Of the material below, the lines to be retyped are those from the line containing "413x361 pixels." through the line containing "You are a computer-use agent. This", inclusive; reproduce them exactly.

### Task input
· · · ·

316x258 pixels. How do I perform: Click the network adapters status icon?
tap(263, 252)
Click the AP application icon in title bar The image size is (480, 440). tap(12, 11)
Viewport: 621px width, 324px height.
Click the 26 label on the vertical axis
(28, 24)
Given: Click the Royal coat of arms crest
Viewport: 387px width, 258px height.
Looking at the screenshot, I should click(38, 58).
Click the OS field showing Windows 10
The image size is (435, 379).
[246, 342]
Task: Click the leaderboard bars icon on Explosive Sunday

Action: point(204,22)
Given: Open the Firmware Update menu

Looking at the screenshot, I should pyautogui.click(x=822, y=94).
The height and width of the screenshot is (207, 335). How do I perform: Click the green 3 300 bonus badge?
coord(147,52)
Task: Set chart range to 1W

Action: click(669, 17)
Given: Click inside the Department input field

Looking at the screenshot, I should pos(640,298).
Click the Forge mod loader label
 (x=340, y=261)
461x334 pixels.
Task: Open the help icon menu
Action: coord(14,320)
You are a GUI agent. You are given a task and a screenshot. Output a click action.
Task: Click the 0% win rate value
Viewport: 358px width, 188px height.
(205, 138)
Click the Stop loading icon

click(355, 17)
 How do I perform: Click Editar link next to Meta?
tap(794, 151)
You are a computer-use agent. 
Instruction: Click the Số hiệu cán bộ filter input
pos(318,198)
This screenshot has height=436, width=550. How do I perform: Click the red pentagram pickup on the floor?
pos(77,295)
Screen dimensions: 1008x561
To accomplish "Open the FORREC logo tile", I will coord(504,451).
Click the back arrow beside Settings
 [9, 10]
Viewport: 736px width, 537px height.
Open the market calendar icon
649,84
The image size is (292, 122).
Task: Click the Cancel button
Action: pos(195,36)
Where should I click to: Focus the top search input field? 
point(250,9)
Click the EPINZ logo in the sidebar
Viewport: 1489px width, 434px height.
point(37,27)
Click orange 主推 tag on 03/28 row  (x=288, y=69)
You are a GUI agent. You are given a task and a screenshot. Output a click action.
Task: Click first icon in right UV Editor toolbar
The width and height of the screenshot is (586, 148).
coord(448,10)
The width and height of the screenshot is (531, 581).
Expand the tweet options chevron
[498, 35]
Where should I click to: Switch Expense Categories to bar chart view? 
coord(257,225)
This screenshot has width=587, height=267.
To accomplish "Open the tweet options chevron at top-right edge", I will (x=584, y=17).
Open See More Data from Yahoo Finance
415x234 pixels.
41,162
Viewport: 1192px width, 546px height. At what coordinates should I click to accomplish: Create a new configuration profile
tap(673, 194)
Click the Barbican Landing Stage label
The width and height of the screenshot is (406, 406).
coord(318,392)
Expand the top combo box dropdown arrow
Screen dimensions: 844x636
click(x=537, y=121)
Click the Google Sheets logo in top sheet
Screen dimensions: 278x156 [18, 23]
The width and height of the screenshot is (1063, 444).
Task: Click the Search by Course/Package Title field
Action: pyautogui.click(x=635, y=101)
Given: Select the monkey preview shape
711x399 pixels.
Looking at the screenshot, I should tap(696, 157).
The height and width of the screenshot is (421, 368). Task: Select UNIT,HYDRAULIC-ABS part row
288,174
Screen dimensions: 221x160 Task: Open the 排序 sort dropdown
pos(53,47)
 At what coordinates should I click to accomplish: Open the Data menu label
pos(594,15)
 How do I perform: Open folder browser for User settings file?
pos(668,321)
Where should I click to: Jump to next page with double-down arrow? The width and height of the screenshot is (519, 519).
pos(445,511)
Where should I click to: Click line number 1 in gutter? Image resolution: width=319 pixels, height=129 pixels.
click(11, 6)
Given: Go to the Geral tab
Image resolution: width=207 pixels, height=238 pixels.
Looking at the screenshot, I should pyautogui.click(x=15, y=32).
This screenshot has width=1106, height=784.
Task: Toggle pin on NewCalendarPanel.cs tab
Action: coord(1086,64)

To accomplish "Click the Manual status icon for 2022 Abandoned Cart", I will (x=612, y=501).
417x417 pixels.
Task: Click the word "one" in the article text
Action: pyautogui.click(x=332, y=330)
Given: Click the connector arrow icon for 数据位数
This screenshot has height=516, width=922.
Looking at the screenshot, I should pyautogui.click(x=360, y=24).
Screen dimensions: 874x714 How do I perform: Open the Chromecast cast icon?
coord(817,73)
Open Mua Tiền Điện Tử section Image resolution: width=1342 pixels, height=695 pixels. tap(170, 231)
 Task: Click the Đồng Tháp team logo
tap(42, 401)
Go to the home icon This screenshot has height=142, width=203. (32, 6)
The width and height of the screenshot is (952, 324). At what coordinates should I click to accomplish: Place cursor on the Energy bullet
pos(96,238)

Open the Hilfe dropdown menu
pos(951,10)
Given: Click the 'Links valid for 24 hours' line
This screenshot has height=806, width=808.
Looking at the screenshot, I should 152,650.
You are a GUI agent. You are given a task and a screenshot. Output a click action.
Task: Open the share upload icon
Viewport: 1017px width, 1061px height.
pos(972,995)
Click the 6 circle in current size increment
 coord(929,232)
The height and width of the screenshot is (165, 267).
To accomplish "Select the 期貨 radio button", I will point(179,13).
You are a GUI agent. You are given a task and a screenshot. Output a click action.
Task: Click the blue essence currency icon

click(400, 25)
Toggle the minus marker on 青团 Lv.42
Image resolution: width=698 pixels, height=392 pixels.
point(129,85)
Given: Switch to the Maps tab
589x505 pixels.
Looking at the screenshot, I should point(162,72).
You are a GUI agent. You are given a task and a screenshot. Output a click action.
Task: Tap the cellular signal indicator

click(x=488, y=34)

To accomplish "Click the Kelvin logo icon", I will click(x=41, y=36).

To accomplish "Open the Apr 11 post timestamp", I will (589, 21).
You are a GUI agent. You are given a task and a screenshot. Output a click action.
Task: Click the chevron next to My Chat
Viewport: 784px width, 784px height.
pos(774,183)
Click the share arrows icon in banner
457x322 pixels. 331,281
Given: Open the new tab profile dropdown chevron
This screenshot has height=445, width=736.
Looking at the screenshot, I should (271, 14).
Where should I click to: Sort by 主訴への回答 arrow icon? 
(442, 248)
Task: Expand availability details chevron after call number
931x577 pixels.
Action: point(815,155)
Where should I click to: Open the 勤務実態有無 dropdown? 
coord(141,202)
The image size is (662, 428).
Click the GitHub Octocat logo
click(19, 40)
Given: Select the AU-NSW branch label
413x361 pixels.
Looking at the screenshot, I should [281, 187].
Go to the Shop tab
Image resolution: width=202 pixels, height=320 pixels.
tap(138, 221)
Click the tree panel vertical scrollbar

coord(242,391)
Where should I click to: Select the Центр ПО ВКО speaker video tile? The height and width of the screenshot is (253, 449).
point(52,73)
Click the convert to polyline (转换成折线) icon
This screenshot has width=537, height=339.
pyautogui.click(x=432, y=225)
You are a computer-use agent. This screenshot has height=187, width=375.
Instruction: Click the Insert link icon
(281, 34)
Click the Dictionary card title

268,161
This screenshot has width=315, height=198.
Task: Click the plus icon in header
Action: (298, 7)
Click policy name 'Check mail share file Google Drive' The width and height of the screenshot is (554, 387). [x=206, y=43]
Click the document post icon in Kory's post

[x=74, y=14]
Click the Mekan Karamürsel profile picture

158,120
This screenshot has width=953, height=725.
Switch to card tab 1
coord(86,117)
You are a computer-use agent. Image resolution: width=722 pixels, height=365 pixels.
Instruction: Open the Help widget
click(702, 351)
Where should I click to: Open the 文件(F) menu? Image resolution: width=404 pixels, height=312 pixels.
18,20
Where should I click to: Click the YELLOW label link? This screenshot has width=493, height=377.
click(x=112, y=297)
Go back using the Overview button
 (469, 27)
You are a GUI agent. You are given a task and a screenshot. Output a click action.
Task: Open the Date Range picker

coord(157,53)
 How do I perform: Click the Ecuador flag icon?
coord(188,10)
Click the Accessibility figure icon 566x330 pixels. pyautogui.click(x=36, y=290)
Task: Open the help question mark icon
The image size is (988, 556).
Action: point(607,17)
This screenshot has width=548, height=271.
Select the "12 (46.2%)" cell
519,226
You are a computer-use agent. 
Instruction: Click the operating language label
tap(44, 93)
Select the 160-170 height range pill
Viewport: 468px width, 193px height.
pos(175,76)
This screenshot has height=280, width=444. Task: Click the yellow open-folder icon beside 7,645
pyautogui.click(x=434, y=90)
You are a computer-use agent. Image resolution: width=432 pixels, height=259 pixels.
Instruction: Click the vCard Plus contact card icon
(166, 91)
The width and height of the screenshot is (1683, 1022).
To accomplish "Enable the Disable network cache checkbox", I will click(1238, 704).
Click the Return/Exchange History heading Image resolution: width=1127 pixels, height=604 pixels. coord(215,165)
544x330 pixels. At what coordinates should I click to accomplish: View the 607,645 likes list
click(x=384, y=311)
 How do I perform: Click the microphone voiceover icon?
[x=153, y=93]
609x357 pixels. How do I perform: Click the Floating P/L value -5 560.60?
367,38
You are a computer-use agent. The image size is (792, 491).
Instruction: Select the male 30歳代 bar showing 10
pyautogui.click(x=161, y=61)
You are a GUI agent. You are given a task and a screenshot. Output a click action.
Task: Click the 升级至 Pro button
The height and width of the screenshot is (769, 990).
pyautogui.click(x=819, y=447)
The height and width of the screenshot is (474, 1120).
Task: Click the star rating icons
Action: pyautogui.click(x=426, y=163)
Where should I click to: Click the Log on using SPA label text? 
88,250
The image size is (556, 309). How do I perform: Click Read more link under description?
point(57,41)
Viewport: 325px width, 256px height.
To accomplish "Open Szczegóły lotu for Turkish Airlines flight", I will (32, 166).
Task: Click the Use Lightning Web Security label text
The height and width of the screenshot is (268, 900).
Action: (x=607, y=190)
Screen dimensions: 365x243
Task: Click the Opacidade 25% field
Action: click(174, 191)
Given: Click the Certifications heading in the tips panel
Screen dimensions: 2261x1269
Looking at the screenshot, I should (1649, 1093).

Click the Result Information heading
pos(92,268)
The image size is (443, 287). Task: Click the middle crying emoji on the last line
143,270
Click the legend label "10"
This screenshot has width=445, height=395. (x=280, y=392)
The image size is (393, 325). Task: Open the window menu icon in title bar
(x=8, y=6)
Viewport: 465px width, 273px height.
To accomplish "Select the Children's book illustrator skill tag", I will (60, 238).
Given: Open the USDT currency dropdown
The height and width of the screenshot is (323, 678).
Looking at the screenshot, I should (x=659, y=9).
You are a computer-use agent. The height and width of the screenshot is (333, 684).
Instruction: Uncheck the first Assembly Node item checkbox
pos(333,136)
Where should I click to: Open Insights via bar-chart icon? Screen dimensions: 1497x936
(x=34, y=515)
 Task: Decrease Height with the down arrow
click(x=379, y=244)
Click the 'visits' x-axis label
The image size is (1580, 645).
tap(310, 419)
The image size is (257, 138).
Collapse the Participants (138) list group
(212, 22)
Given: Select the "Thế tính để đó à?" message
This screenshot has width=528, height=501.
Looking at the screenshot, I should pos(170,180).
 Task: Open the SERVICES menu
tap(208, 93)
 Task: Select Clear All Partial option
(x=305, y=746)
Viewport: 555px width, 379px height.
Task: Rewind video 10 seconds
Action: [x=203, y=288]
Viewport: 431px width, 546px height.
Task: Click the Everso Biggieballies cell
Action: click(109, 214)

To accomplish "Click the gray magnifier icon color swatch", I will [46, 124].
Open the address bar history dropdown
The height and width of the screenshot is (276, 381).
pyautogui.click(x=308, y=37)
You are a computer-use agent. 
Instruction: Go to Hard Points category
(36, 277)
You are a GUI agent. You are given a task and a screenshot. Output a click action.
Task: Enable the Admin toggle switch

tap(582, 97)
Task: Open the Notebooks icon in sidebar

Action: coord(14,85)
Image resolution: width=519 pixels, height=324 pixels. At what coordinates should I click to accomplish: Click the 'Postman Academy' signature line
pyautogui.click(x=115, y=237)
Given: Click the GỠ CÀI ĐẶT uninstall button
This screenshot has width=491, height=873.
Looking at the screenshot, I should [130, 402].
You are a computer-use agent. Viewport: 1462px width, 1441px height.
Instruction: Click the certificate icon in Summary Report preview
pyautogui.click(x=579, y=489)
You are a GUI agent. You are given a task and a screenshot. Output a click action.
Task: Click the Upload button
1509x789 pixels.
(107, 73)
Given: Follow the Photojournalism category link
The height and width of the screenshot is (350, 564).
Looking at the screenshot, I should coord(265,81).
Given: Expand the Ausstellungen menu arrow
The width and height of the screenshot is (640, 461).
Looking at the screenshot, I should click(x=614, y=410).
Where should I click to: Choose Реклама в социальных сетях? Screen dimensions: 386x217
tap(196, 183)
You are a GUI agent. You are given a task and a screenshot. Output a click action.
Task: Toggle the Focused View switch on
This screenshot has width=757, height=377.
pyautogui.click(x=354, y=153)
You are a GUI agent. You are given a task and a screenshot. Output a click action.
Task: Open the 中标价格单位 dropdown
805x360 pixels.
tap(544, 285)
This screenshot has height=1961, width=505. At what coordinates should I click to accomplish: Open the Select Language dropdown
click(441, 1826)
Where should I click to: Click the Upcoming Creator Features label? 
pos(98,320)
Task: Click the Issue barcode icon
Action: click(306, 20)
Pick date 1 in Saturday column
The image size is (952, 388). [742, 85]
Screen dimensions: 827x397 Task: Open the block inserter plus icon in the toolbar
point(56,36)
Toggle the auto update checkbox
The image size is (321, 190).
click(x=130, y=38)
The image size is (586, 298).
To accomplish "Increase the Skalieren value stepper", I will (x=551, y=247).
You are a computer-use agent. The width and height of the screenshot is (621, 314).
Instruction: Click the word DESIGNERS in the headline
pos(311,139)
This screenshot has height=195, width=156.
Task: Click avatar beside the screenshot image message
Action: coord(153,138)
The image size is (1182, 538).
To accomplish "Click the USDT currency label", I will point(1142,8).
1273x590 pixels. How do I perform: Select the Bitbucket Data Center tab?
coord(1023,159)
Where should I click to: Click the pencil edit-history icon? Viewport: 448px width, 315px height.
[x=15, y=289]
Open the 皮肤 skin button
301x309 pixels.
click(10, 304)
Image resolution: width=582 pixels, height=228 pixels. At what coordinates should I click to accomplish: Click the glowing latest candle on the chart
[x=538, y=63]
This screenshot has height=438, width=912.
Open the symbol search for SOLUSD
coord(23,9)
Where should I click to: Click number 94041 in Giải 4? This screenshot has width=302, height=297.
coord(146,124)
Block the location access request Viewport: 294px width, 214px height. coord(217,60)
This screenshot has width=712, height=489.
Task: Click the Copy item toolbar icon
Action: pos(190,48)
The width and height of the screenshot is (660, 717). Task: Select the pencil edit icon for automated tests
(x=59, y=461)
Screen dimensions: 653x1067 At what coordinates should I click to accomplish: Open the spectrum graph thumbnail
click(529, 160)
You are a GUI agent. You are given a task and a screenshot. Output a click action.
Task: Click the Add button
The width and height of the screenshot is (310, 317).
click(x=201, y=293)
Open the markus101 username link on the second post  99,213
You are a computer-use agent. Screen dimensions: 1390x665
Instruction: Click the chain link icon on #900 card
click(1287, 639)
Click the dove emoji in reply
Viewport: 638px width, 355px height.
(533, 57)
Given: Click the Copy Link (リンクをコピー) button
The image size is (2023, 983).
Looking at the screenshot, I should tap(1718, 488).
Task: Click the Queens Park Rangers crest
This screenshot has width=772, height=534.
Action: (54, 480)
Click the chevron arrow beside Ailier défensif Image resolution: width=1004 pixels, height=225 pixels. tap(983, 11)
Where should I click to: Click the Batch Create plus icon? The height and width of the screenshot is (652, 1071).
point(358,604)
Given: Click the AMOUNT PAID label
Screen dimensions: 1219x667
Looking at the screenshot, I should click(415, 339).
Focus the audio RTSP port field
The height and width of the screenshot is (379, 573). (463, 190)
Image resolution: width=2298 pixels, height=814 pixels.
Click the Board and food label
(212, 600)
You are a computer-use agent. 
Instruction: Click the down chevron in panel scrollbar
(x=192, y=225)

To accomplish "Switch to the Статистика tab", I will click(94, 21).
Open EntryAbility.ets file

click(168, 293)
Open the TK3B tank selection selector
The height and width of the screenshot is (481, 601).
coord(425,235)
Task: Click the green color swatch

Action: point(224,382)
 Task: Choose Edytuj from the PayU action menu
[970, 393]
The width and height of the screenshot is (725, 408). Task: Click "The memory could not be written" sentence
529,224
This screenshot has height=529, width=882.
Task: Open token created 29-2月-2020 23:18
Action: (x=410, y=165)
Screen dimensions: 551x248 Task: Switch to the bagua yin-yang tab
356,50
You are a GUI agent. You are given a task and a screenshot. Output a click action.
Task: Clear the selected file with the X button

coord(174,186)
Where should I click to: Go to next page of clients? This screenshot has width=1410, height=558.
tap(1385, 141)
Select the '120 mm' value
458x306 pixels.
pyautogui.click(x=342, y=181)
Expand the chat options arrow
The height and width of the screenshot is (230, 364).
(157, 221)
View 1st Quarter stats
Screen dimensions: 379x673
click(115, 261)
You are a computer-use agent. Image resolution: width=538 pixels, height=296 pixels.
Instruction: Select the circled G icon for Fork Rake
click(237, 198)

· · · ·

### Response to this task
413x361 pixels.
Looking at the screenshot, I should [281, 187].
Go to the Shop tab
Image resolution: width=202 pixels, height=320 pixels.
tap(138, 221)
Click the tree panel vertical scrollbar

coord(242,391)
Where should I click to: Select the Центр ПО ВКО speaker video tile? The height and width of the screenshot is (253, 449).
point(52,73)
Click the convert to polyline (转换成折线) icon
This screenshot has width=537, height=339.
pyautogui.click(x=432, y=225)
You are a computer-use agent. This screenshot has height=187, width=375.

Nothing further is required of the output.